Erhöhte Nachfrage nach israelischen Immobilien

So übertrieben diese düsteren Vorhersagen uns heute auch vorkommen mögen, so scheinen sie doch viele Menschen zu beschäftigen. Das zeigt sich in dem starken Anstieg der Immobilienverkäufe und Wohnungspreise, der in den letzten Monaten von den statistischen Ämtern Israels verzeichnet wurde. Es ist kaum anzunehmen, dass die israelischen Einwohner inmitten von Coronavirus-Einschränkungen plötzlich zum Kauf von Wohnungen eilten. Der Grund ist höchstwahrscheinlich ein starker Anstieg der Nachfrage nach israelischem Wohnraum unter Vertretern der Diaspora. Massen-Aliya aus den USA? Ja, sie könnte in naher Zukunft Realität werden.

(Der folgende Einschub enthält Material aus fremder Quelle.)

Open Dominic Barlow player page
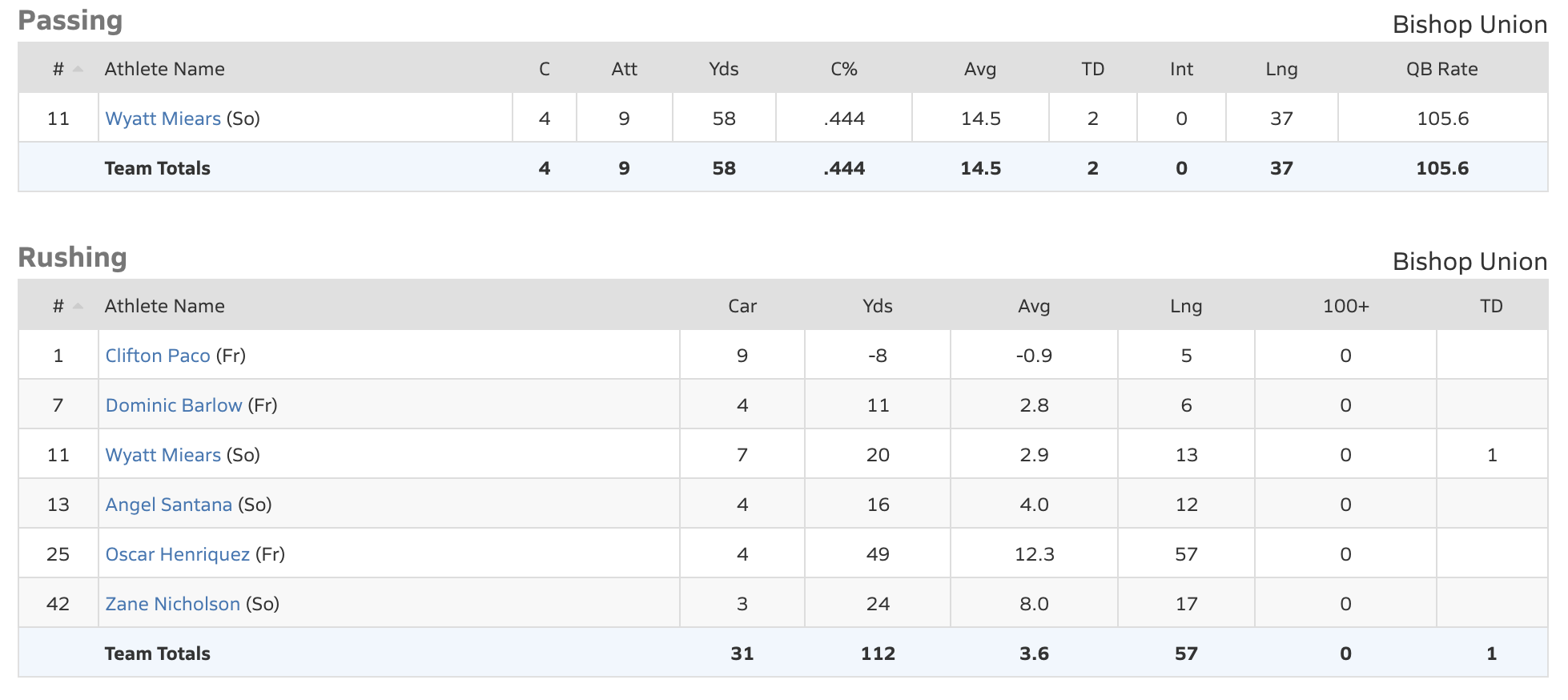Image resolution: width=1568 pixels, height=700 pixels. coord(173,404)

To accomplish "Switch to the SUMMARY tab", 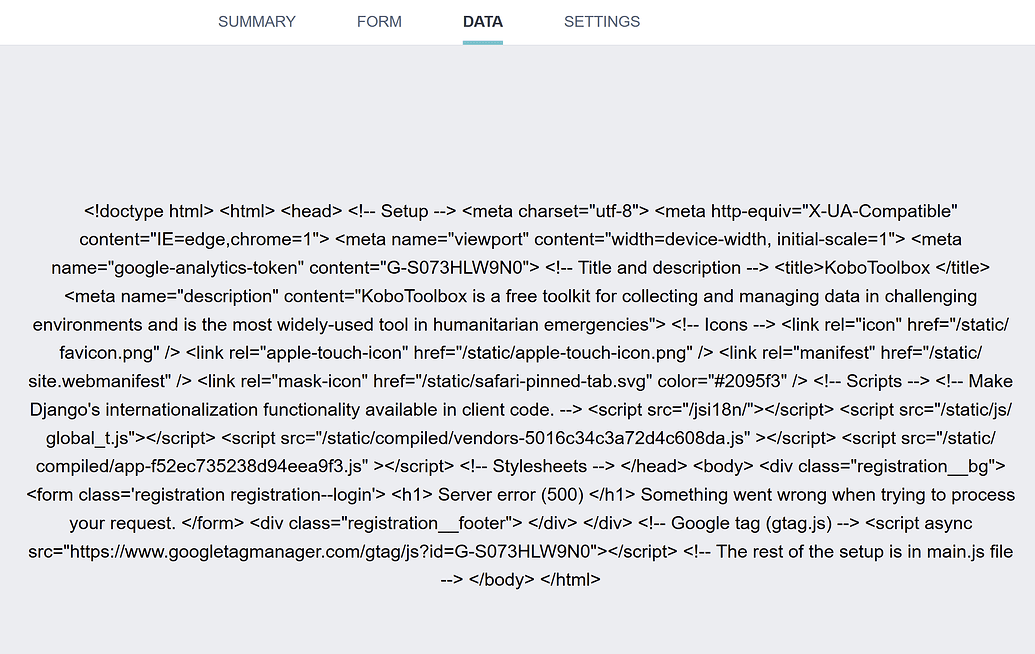I will 256,21.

In der Zwischenzeit planen wir eine neue Siedlung auf den Golanhöhen und nennen sie „Ramat Trump“. Ein Glück, dass wir Jerusalem nicht in Trump-City umbenennen! Man hat bereits vergessen, dass ein anderer US-Präsident, Harry Truman, der als erster den Staat Israel anerkannte und dem zu Ehren eine Siedlung Kfar-Truman benannt wurde, genau ein Jahr nach seiner „Leistung“ ein internationales Embargo für die Lieferung von Waffen an den neugeborenen jüdischen Staat unterstützte, was Israel unter dem Ansturm der arabischen Angreifer beinah seine Existenz kostete.

Dankbarkeit ist eine gute und korrekte Sache, aber wenn sie zu einer Lobhudelei verkommt, ist es hilfreich, sich daran zu erinnern: Jeder Sponsor verfolgt zuallererst seine eigenen Interessen, und der Starke hat lieber einen Gleichgestellten zum Freund als den Schutzbefohlenen.